When I asked why they hadn’t considered outsourcing, I got the same set of responses:
Can I trust these people?
Will they actually know how to do the work?
Isn’t it a nightmare to train someone remotely?
What about the paperwork - is it even legal?
And beyond the fear factor, there’s a practical barrier: most outsourcing providers don’t care about small businesses. If you’re not a corporate with 200 seats to fill, they won’t even look at you.
That leaves founders and small business owners stuck in the middle. On one hand, you can’t afford UK salaries. On the other, you’re left to gamble with anonymous freelancers on Fiverr or Upwork - people you’ve never met, unvetted, hit or miss.
That’s the gap I built askChenai to solve.
Here’s a simple example: at askChenai a full-time equivalent for 40 hours a week, costs from just £899 ($1,200) a month - all in.
I’ve compared the numbers across the UK, US, South Africa, the Philippines - you name it. Zimbabwe comes out on top every time.
Show me where else you can get that level of quality, education, and professionalism at that price point. You won’t.
And it’s not just about affordability. Zimbabwe is one of the most overlooked talent markets in the world. The country has:
A highly educated workforce (literacy rates among the highest in Africa).
English as the main business language.
European Timezone
A strong work ethic born from necessity in a tough economic environment.
This is why I’ve written repeatedly about my disbelief that Zimbabwe is still overlooked. It’s not a secret that the country has world-class talent - it’s just that too few businesses are looking in the right direction.
The Reality Check for Small Businesses
If you’re a small business struggling to make the numbers work, outsourcing isn’t a luxury -it’s survival.
It’s the difference between shutting down and scaling up. Between throwing years of work in the bin and keeping your dream alive.

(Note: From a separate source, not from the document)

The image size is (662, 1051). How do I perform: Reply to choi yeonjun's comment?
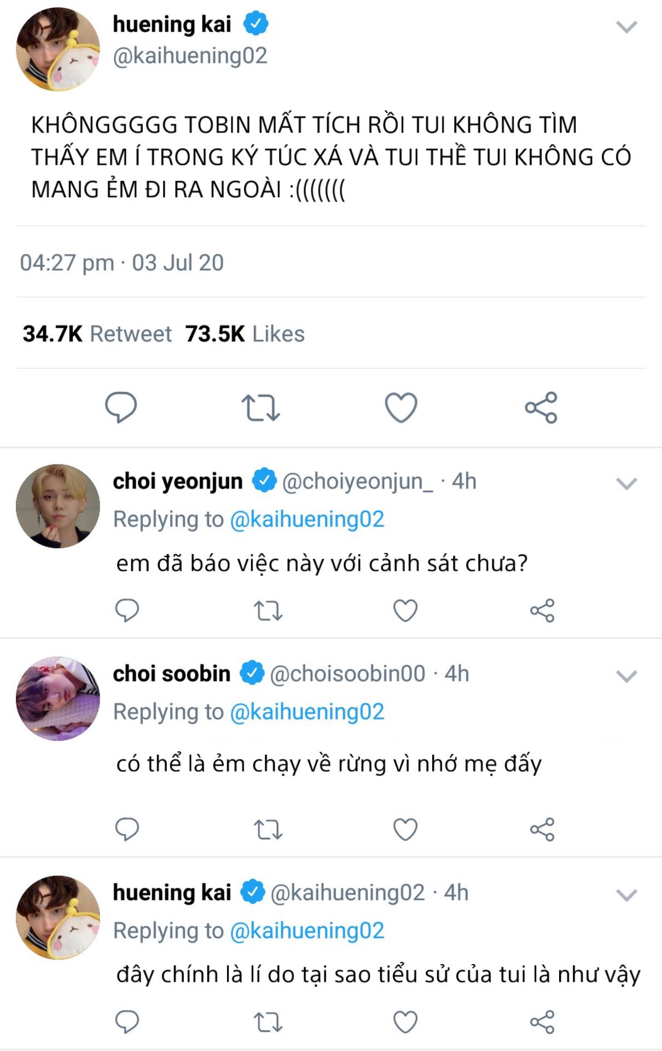[127, 610]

And if you’ve dismissed outsourcing before because it felt “too complicated,” I’ll say this: it’s not complicated. It’s about finding the right partner who understands small businesses, not just corporates.
That’s what we’re doing at askChenai - bringing vetted, reliable, high-quality Zimbabwean talent to founders who need breathing room.
I’ll leave you with this.
Every week I look at businesses where the numbers simply don’t stack up. But when I run the scenario with outsourcing in place, suddenly the maths works. Suddenly, the business is viable again.
If you’re a founder or small business owner reading this and you’re drowning in overhead, you owe it to yourself to rethink outsourcing.
Because survival isn’t just about grit. It’s about making the numbers work. And the numbers work in Zimbabwe.